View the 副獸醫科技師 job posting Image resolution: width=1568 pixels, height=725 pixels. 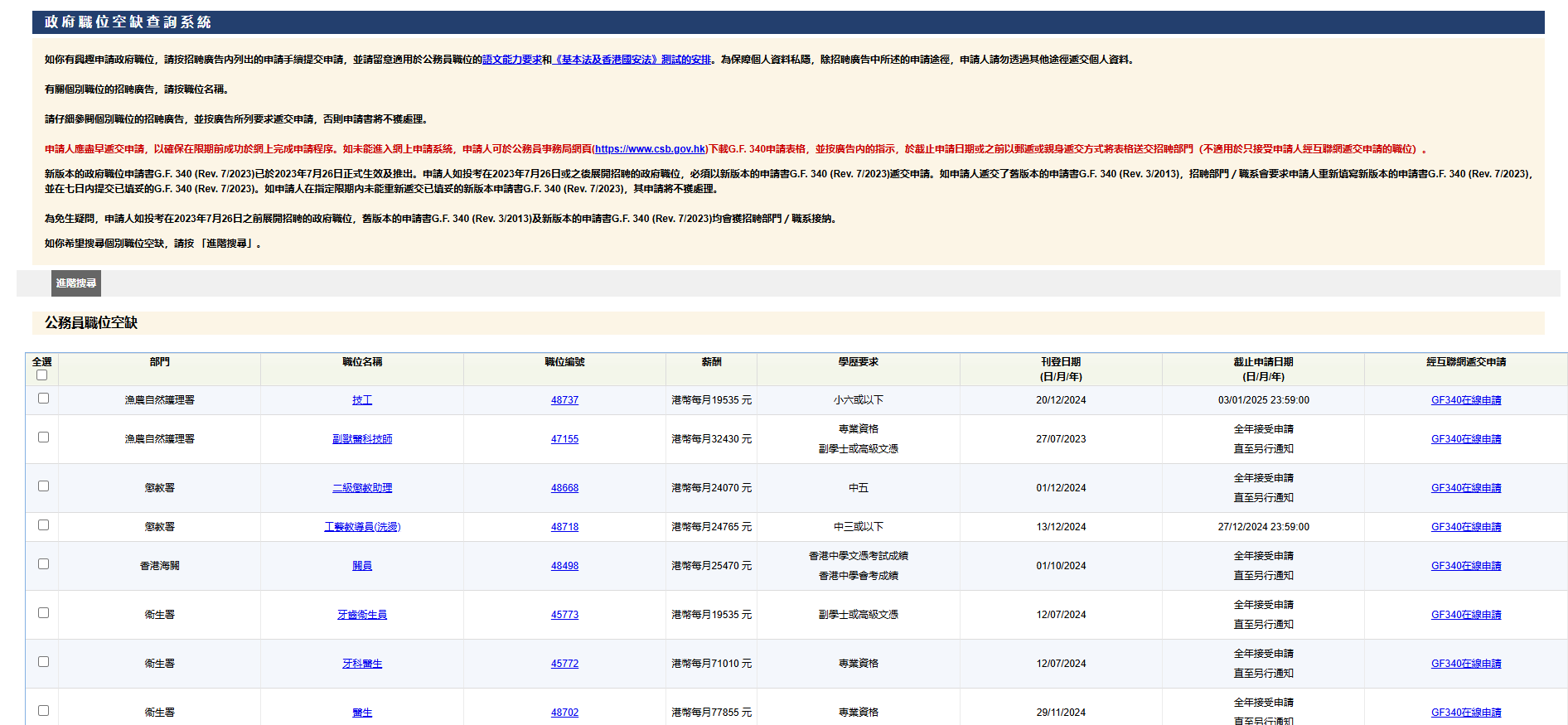tap(362, 439)
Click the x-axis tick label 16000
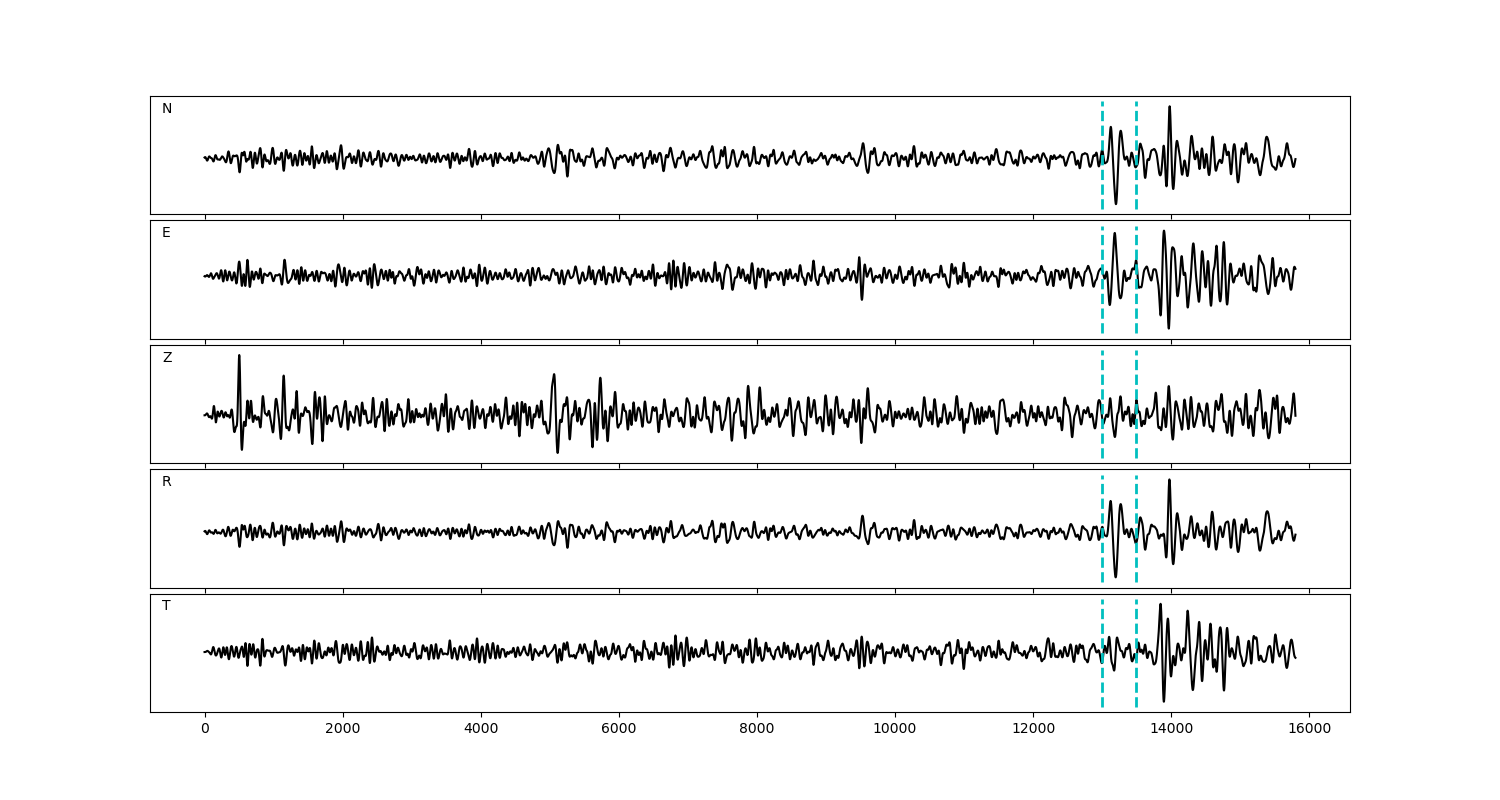Viewport: 1500px width, 800px height. [1309, 729]
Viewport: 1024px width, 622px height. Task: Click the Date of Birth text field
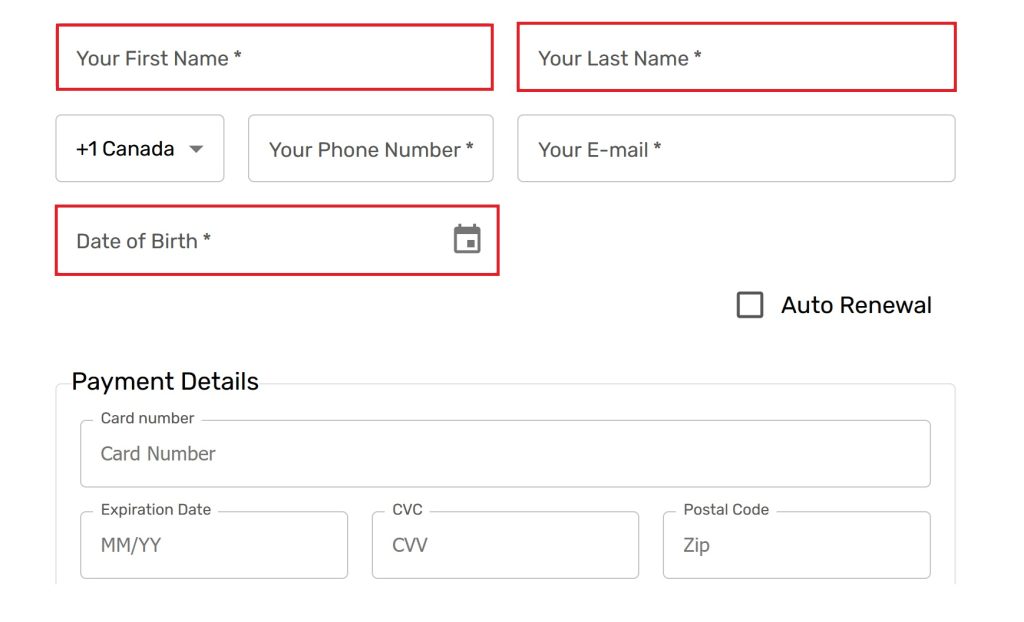tap(250, 240)
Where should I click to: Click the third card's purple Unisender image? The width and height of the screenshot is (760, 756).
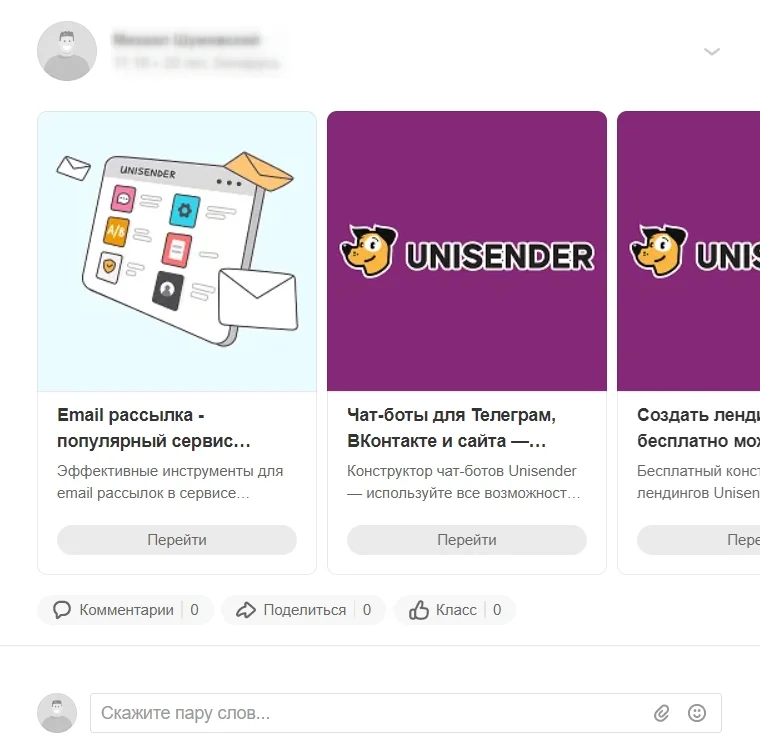pyautogui.click(x=688, y=251)
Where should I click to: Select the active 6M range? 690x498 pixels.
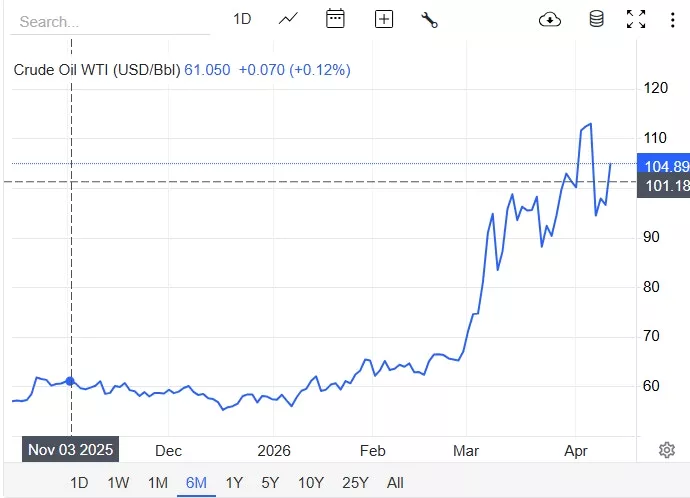(x=196, y=483)
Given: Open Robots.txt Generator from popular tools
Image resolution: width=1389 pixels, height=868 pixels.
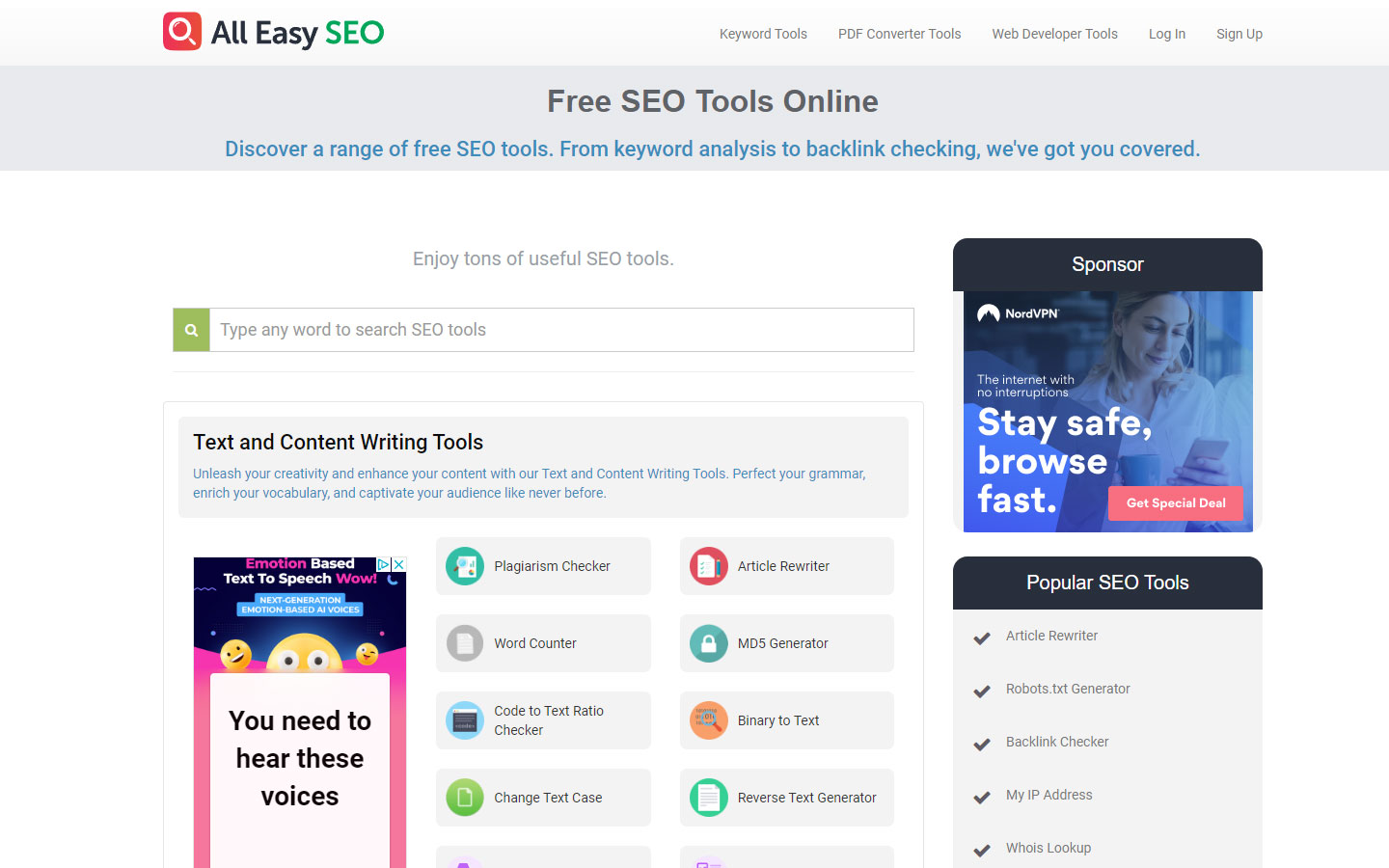Looking at the screenshot, I should 1068,689.
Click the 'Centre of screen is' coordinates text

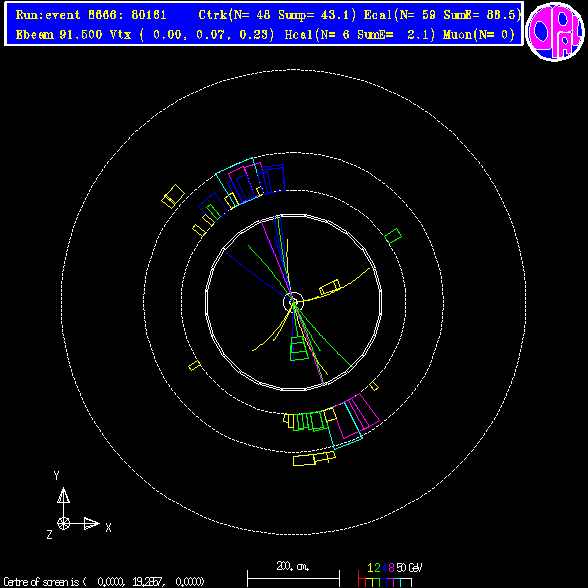click(104, 582)
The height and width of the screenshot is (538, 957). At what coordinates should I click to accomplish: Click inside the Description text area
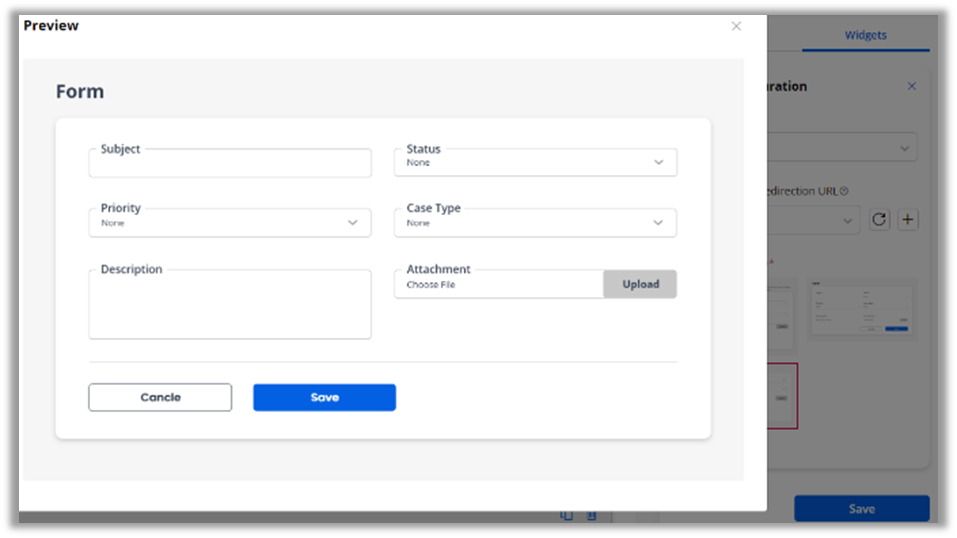(229, 306)
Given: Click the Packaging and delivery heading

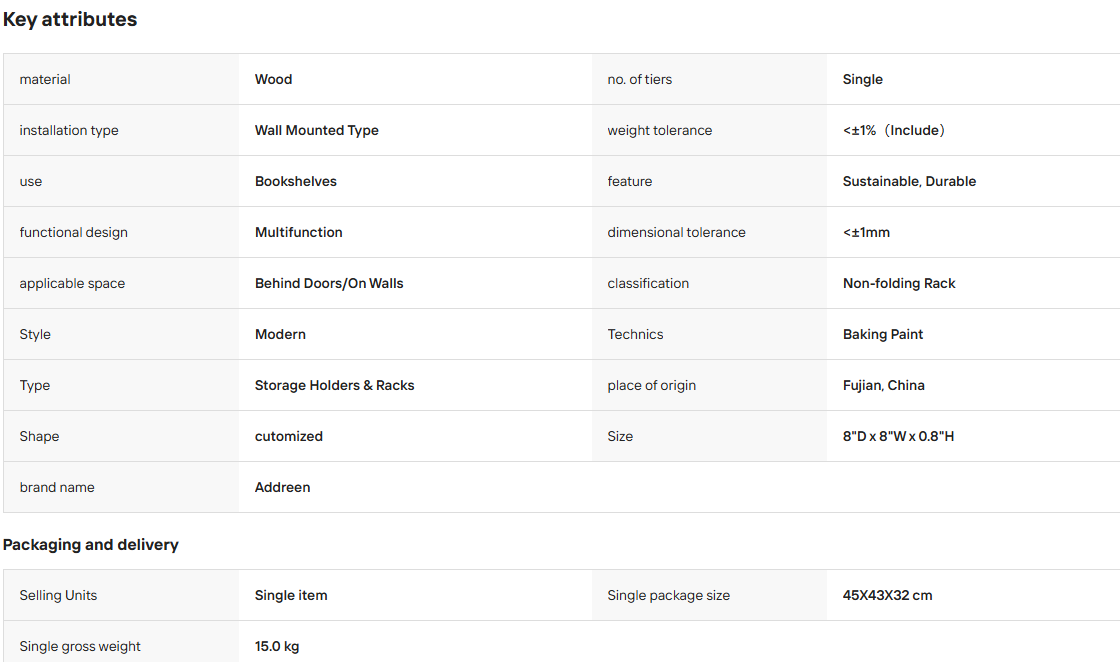Looking at the screenshot, I should [91, 545].
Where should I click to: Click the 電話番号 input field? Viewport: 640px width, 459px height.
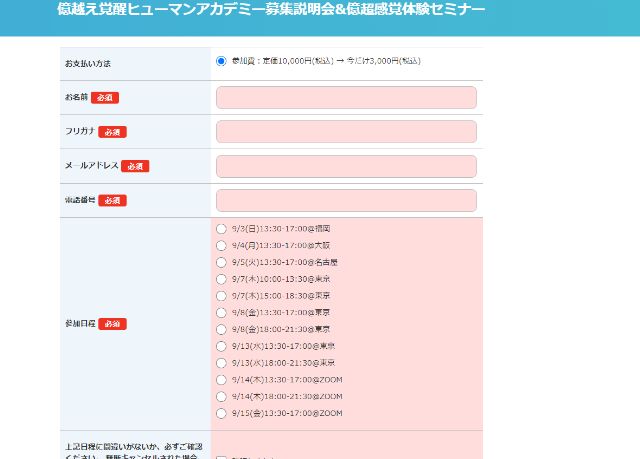tap(346, 200)
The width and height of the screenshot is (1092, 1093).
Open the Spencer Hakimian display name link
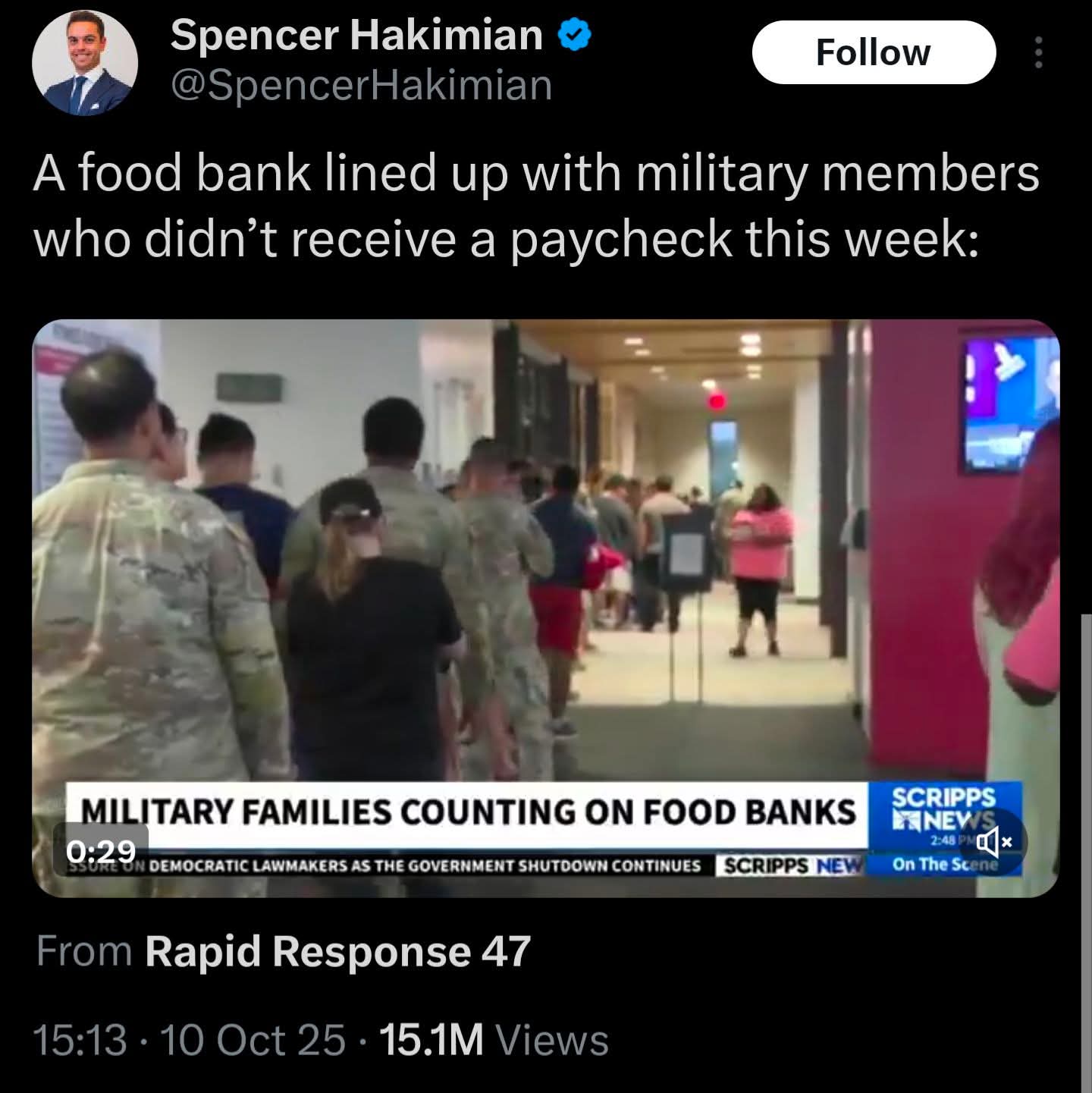pos(356,35)
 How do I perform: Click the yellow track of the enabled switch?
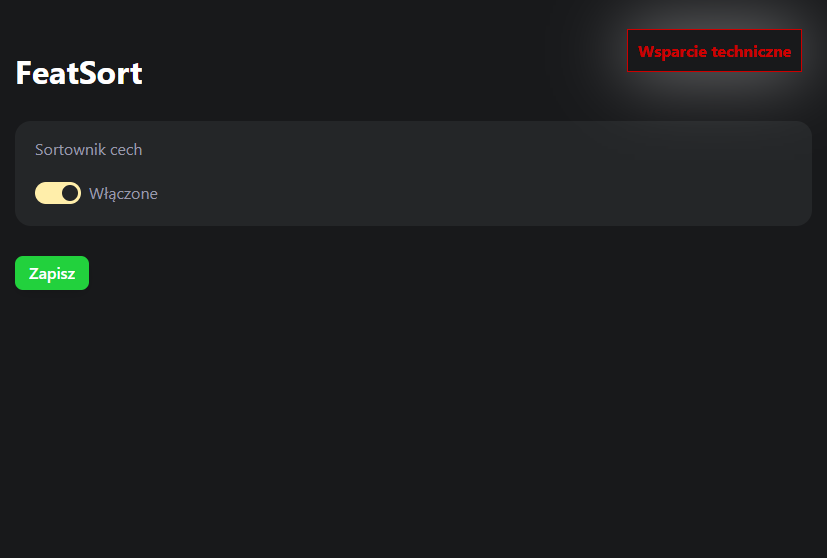(x=47, y=193)
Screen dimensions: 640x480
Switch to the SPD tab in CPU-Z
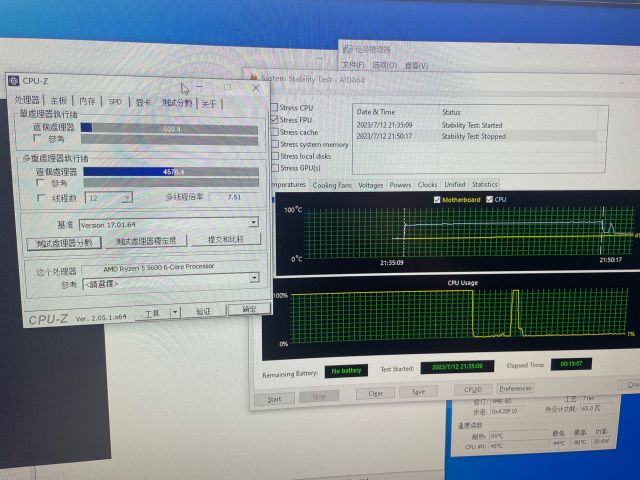115,102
::::::::
Within the entries above, the lines from the one with "Where should I click to: Click the third" through the final line are to be printed exactly, with the pictures removed.

Where should I click to: Click the third card's purple Unisender image? The width and height of the screenshot is (760, 756).
pyautogui.click(x=688, y=251)
Where should I click to: Select the active 6M range? 690x498 pixels.
(x=196, y=483)
Given: Open Robots.txt Generator from popular tools
Image resolution: width=1389 pixels, height=868 pixels.
Looking at the screenshot, I should 1068,689.
Click the 'Centre of screen is' coordinates text

click(104, 582)
The height and width of the screenshot is (538, 957). At what coordinates should I click to accomplish: Click inside the Description text area
(229, 306)
Given: Click the Packaging and delivery heading

Looking at the screenshot, I should [91, 545].
Where should I click to: Click the 電話番号 input field? Viewport: 640px width, 459px height.
tap(346, 200)
The width and height of the screenshot is (1092, 1093).
Open the Spencer Hakimian display name link
pos(356,35)
 How do I perform: Click the yellow track of the enabled switch?
(x=47, y=193)
Screen dimensions: 640x480
Switch to the SPD tab in CPU-Z
115,102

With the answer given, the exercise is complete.